For that it needs the ability to create a simple road setting and to place several cars on the road. Specify where every car is what point in time. These basics where done for the P1c part of the project. P1d is an extended version of our road editor and car keyframe system. It also has a physics engine to simulate the actual accident which is hard to keyframe so that it looks realistic. To add to the realism (or believability) we added sounds, sparks and skid marks to the simulation.

The program has a slick button interface that also animates parts of the interface in and out of the screen to be as unobtrusive as possible. Part of the interface are buttons to load pre-made examples of accident situations, together with versions in which the accident was prevented through defensive driving.

Simulation details:

The cars are animated through a keyframe system. If a collision is detected the cars are turned into physics objects. Are is the simulated by two particles with equal mass, that have to fulfill a constraint that they have a certain distance between them. The verlet integration scheme is used for that. This handles the movement and collision response.

To detect collisions we use a capsule module for the car. A capsule is a line segment with an associated radius. The two particles that are used for the simulation define the line segment. This collision test is also done when animating the cars with keyframes, so that we can detect collision and switch to a physics simulation.

* **WRITTEN INSTRUCTION A**
In the accident-simulation text, why is the collision test also run while the cars are still being animated with keyframes? Answer in one to three sentences.
* **WRITTEN INSTRUCTION B**
Could you write out the passage of the accident-simulation text word for word, starting with "The cars are animated" and going on through "a physics simulation."?
* **WRITTEN INSTRUCTION C**
How would the accident-simulation text go on after its final sentence? Extend it from that point.

* **MATERIAL SHOWN**
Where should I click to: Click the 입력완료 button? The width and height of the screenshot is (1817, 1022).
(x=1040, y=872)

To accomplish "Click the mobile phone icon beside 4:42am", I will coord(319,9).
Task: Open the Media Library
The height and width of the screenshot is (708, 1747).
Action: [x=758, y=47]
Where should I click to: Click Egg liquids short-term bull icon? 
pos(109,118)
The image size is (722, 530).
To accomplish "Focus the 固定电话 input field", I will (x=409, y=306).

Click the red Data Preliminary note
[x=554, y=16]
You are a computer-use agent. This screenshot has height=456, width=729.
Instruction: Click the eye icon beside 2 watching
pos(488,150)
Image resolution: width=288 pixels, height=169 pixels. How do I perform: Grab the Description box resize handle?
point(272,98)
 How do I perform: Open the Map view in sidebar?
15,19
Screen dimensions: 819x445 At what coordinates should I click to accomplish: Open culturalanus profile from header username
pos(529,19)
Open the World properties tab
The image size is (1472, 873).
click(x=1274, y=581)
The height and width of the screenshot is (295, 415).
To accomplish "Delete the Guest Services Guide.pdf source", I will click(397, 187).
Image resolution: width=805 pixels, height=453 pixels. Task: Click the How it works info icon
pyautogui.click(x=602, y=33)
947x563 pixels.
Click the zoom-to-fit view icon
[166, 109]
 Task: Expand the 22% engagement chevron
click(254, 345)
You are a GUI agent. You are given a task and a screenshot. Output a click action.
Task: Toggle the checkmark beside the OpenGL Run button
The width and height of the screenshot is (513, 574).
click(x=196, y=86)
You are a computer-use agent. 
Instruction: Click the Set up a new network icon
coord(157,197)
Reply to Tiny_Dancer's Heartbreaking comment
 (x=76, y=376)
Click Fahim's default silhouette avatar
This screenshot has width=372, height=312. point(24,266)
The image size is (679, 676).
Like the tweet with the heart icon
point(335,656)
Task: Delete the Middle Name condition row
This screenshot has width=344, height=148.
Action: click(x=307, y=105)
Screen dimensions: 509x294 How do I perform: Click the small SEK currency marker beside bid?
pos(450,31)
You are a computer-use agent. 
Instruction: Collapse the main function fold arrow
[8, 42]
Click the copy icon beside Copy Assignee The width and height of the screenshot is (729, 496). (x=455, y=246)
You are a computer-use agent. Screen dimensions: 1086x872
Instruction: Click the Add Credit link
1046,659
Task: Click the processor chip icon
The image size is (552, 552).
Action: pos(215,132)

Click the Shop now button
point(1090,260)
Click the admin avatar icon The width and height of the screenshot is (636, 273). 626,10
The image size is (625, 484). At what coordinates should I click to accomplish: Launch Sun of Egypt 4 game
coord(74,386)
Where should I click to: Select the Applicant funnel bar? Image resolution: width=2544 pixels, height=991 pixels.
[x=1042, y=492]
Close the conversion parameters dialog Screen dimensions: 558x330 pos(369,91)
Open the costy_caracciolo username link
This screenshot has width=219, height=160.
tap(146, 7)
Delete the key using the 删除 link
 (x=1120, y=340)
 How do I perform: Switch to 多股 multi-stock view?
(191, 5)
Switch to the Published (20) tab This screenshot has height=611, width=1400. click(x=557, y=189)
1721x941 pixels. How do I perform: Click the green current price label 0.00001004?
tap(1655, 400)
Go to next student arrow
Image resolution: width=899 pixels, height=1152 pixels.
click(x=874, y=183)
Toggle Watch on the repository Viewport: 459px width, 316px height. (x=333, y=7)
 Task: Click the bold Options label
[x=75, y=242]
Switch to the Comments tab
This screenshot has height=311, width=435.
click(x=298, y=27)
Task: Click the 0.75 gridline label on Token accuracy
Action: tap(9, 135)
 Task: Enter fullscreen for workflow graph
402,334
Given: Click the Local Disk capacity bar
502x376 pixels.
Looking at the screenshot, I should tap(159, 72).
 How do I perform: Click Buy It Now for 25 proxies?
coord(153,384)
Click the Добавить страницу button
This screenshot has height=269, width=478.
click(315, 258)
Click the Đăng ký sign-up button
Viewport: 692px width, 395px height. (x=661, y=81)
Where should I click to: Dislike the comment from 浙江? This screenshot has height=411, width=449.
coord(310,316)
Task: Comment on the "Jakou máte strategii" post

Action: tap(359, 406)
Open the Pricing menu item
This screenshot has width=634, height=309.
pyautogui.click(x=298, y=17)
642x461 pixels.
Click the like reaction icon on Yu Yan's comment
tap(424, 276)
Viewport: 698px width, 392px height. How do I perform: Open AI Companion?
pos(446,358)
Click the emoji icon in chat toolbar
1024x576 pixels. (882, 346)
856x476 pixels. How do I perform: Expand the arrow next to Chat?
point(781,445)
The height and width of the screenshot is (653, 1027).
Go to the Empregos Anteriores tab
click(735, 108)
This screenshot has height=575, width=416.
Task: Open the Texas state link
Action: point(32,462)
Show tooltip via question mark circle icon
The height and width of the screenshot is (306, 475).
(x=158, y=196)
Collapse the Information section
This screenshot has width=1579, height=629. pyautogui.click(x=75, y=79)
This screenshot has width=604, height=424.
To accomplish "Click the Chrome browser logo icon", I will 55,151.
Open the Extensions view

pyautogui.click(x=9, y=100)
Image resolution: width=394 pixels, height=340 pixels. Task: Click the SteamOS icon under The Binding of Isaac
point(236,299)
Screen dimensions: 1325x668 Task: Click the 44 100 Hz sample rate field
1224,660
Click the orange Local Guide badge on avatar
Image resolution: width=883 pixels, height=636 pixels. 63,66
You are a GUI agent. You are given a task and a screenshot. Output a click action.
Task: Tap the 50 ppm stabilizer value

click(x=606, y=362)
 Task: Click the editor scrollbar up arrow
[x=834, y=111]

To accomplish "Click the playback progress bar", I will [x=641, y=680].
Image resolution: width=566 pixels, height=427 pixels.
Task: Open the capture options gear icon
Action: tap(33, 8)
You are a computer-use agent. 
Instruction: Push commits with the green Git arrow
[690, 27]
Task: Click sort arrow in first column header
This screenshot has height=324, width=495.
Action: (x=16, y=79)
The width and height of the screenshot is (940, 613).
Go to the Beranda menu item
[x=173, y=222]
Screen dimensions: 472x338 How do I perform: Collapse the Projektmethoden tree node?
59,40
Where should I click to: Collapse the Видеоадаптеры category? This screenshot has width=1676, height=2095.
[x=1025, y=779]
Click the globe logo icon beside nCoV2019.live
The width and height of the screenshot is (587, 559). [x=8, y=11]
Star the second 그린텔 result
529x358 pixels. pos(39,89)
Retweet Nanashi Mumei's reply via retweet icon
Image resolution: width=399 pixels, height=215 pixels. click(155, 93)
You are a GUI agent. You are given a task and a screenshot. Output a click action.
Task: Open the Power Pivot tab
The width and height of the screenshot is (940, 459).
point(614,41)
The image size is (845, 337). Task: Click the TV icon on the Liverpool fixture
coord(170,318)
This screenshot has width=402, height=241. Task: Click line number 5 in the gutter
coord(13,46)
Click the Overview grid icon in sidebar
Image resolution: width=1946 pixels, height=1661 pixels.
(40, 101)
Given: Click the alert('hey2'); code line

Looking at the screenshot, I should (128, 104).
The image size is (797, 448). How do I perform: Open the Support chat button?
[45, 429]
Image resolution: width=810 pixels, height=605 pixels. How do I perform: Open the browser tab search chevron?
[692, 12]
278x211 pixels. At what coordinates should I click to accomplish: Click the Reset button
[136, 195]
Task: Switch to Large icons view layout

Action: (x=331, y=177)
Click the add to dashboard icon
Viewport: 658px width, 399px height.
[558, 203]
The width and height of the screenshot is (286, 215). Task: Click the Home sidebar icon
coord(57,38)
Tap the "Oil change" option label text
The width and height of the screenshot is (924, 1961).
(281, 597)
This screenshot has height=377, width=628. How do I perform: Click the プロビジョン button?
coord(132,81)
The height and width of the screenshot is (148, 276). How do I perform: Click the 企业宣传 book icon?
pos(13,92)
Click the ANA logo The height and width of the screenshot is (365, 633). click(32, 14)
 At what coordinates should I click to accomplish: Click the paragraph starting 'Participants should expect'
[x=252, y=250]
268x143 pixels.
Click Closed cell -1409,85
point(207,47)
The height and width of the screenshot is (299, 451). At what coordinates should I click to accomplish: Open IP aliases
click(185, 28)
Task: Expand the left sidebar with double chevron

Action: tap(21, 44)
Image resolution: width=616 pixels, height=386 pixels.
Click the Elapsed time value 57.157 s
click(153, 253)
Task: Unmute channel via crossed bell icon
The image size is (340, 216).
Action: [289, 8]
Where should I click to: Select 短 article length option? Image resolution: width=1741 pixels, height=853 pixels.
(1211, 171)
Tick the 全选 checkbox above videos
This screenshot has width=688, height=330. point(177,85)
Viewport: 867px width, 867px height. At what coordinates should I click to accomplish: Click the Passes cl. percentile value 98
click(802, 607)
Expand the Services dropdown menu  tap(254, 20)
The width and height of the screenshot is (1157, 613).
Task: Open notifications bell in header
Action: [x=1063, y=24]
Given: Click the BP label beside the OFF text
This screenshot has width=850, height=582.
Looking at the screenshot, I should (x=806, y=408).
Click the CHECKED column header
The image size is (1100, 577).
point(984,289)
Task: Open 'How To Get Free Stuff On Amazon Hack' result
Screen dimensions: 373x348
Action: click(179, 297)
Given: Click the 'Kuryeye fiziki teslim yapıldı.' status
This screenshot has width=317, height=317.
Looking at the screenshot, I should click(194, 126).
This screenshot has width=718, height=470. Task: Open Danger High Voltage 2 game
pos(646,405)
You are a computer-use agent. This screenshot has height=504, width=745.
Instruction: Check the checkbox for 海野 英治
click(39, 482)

* **REPLY A**
The collision test also runs during keyframe animation so that a collision can be detected. When one is, the cars can be switched over to a physics simulation.

* **REPLY B**
The cars are animated through a keyframe system. If a collision is detected the cars are turned into physics objects. Are is the simulated by two particles with equal mass, that have to fulfill a constraint that they have a certain distance between them. The verlet integration scheme is used for that. This handles the movement and collision response.

To detect collisions we use a capsule module for the car. A capsule is a line segment with an associated radius. The two particles that are used for the simulation define the line segment. This collision test is also done when animating the cars with keyframes, so that we can detect collision and switch to a physics simulation.

* **REPLY C**
The sparks that appear at collision between two cars, are created in a tangential direction with respect to the line of the shortest distance between the two cars. The sparks are also verlet integrated particles. The direction is from a random distribution round the tangent vector and the lifetime is also random. The particles get a acceleration in the opposite direction of the car that crashed into the other car. This gives the appearance that the sparks get reflected from the other car.

The skid marks are created by tracking the position of the four wheels of the car after the crash until the car stops. This simulates that a driver will instinctively break hard after a collision. The path of the four wheel is then tracked by a transparent thick black line.